## Task to carry out
Scan the records for the word "hole". Report each line where it occurs.

## Dataset records
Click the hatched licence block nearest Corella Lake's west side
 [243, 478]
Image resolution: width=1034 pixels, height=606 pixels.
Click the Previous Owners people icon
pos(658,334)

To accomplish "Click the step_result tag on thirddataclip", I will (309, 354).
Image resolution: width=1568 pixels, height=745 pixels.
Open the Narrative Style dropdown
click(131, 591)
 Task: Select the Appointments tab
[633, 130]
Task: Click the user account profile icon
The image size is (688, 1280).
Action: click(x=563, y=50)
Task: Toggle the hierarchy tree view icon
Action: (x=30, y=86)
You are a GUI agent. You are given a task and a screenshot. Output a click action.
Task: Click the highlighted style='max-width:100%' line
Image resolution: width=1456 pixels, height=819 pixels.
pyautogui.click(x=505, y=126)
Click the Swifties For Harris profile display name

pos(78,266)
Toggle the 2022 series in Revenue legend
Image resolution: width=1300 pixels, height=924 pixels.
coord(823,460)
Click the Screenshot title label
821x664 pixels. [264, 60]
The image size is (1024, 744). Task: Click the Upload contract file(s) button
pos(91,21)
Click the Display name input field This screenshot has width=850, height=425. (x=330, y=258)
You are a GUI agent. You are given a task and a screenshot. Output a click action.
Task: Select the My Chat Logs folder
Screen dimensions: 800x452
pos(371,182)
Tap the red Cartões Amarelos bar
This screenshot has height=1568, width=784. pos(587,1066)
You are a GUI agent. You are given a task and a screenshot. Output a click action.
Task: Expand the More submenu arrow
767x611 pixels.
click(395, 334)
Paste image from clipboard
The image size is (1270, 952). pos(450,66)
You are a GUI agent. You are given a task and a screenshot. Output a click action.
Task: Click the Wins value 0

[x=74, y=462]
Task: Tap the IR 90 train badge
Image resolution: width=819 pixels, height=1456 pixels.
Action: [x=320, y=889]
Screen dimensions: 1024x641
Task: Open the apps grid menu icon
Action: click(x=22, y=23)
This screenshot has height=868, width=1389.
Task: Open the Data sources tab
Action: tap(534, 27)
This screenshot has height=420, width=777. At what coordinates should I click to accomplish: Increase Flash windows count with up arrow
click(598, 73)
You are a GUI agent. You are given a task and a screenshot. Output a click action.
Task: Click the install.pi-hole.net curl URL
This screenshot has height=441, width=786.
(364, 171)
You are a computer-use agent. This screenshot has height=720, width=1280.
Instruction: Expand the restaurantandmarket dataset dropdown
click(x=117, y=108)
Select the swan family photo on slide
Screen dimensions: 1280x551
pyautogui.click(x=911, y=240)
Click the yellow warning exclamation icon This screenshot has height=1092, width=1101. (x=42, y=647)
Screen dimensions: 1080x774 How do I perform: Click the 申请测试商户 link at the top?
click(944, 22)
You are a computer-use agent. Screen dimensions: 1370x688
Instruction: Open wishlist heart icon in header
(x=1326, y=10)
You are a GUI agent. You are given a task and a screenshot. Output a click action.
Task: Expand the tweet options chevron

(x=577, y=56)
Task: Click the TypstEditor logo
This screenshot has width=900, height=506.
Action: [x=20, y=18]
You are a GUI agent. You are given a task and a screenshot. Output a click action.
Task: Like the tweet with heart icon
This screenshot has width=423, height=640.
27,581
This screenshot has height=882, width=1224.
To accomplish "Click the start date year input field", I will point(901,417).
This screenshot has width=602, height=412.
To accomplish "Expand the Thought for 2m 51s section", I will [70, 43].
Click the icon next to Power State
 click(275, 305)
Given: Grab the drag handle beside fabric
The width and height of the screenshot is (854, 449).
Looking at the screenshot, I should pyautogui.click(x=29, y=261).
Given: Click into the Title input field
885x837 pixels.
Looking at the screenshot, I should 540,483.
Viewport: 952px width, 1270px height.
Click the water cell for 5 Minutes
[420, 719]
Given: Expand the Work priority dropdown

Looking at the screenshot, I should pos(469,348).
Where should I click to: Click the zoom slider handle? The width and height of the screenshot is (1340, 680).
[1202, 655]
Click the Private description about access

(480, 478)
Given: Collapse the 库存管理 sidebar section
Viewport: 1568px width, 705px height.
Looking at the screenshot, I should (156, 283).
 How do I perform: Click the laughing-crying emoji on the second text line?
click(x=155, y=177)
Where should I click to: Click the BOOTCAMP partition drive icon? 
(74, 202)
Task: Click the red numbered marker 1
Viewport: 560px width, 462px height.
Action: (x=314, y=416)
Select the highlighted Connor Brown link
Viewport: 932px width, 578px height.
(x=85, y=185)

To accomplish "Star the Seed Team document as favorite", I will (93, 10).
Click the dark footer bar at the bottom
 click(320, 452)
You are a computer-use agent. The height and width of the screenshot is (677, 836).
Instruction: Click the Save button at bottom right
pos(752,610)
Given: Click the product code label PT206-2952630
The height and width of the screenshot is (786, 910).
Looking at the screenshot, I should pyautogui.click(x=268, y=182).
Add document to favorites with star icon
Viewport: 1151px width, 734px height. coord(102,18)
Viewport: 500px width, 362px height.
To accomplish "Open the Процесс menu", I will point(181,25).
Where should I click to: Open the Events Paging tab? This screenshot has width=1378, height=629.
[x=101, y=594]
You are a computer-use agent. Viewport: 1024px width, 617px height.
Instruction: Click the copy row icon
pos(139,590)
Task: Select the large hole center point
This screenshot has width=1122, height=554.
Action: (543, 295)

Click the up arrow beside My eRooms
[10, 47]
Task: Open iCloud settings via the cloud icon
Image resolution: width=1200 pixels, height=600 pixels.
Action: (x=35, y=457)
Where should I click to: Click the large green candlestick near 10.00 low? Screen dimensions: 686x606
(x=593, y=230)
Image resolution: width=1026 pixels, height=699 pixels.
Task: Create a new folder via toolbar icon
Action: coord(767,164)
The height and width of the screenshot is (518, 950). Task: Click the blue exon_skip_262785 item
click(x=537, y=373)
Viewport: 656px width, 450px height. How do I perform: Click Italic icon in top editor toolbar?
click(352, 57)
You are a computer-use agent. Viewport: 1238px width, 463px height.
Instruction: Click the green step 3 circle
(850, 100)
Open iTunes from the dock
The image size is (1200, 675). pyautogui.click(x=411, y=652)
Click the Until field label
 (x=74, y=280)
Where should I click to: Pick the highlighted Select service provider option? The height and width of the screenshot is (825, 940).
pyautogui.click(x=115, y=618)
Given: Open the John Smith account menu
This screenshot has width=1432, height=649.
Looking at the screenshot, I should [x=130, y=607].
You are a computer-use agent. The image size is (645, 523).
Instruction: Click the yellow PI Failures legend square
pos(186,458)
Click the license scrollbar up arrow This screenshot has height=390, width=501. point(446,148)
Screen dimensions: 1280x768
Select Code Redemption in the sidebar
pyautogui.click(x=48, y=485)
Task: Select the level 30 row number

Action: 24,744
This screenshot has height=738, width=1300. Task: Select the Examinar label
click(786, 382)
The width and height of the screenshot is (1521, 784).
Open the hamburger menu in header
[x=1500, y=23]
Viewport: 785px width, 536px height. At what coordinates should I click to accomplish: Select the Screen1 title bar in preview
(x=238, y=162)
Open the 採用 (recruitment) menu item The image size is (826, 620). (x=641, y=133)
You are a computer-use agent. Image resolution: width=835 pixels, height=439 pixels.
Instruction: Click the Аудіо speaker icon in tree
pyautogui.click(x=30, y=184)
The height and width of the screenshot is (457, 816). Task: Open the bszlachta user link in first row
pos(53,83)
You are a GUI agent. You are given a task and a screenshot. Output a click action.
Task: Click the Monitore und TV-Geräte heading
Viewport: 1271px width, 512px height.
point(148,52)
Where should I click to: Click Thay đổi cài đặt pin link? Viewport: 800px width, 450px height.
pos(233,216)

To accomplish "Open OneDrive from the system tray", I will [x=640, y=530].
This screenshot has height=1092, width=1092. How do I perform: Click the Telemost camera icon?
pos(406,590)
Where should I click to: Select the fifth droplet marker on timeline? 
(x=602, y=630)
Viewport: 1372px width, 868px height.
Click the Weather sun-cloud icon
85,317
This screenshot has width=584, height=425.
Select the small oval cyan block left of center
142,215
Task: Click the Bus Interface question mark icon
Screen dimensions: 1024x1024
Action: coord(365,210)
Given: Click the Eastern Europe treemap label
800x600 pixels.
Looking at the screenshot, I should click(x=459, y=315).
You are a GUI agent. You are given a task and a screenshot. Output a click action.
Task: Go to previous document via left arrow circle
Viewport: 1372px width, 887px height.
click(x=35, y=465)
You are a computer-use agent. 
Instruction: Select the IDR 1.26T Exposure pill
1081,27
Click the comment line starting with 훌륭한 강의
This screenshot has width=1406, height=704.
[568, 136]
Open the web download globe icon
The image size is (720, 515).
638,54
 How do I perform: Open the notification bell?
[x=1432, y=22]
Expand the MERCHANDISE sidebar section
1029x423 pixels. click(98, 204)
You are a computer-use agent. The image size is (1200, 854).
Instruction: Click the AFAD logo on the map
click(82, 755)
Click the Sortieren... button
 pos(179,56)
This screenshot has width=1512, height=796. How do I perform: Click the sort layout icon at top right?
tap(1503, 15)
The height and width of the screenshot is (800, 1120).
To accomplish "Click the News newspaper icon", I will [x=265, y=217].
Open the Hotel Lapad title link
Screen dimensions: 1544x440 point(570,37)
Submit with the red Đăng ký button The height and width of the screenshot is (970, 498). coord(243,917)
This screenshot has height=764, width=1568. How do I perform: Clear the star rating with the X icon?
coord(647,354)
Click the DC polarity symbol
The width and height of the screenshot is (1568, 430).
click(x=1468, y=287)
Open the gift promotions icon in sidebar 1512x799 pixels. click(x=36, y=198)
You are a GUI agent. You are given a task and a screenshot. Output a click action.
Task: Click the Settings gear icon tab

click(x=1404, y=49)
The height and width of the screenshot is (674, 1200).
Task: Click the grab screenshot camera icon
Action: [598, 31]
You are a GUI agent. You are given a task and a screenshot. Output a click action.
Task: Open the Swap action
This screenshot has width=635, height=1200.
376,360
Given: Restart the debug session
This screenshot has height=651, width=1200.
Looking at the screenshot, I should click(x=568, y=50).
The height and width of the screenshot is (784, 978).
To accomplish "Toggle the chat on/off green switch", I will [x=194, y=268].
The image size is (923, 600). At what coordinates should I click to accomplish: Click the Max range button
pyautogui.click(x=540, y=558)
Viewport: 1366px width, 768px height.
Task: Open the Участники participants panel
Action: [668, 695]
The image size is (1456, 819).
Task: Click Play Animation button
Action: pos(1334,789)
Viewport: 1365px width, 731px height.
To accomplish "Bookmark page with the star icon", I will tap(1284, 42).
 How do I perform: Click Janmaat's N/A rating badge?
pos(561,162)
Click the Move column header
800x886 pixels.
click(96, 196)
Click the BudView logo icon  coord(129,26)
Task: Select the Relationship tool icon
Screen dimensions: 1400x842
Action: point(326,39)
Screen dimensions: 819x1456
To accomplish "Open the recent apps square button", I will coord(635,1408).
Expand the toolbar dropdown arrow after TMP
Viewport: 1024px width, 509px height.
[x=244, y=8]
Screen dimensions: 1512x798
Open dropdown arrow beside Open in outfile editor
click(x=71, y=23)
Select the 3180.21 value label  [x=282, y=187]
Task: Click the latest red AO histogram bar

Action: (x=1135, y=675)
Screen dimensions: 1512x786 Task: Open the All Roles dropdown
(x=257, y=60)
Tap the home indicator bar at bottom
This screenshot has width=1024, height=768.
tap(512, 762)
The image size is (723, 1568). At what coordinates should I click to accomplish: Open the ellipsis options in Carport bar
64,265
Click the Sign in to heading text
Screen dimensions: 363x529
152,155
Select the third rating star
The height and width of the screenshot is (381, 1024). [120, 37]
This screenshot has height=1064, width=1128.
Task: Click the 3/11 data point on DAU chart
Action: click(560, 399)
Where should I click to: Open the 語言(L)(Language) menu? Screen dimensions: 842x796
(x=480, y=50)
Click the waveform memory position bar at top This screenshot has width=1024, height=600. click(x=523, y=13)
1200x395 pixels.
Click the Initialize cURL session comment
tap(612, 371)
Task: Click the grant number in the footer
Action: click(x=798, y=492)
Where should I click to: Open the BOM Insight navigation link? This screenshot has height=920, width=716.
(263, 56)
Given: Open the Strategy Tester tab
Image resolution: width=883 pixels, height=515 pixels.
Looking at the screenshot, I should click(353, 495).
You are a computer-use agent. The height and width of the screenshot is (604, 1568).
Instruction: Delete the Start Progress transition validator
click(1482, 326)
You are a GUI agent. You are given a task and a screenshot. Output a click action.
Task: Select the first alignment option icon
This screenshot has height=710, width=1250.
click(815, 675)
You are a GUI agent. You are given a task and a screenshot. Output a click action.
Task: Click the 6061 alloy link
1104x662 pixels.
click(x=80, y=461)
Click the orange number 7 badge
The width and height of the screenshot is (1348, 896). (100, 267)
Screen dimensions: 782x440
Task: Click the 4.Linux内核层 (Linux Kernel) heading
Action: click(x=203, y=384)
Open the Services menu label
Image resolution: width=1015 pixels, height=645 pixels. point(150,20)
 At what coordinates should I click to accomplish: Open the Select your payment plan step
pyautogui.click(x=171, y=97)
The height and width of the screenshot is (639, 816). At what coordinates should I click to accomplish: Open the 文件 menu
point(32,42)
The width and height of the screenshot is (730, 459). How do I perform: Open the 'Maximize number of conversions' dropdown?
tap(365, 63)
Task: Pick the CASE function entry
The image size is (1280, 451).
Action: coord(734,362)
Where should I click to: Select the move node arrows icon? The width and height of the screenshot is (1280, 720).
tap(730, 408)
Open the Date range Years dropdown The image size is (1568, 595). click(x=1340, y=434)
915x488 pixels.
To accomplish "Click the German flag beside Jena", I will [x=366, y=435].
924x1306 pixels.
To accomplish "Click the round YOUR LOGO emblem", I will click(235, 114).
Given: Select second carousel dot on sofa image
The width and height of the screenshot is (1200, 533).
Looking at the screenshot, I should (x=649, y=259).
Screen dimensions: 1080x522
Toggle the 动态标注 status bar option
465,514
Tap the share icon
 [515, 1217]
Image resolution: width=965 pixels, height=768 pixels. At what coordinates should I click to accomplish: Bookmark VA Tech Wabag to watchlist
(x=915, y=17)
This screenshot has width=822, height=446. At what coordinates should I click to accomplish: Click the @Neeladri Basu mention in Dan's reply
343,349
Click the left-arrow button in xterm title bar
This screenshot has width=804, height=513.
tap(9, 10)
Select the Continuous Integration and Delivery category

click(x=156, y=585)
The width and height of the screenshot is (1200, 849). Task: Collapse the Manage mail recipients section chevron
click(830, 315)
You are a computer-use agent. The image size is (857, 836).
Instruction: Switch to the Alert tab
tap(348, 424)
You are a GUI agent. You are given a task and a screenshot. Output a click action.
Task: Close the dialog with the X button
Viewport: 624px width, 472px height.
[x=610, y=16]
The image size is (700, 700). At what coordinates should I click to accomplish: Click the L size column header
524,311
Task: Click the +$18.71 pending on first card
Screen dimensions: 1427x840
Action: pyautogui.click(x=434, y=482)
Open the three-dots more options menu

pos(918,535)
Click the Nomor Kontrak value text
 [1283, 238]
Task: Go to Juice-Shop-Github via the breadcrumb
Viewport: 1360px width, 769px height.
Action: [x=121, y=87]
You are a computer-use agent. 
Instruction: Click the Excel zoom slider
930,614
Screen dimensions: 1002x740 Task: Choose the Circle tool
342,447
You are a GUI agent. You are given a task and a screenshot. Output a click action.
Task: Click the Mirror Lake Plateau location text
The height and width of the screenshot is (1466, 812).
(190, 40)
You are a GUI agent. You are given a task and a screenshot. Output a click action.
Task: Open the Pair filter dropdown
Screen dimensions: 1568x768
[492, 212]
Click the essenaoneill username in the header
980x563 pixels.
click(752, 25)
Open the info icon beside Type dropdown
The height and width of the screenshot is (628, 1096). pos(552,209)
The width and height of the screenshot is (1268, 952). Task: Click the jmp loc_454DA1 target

## Answer below
Task: Click the install.pi-hole.net curl URL
Task: Select the large hole center point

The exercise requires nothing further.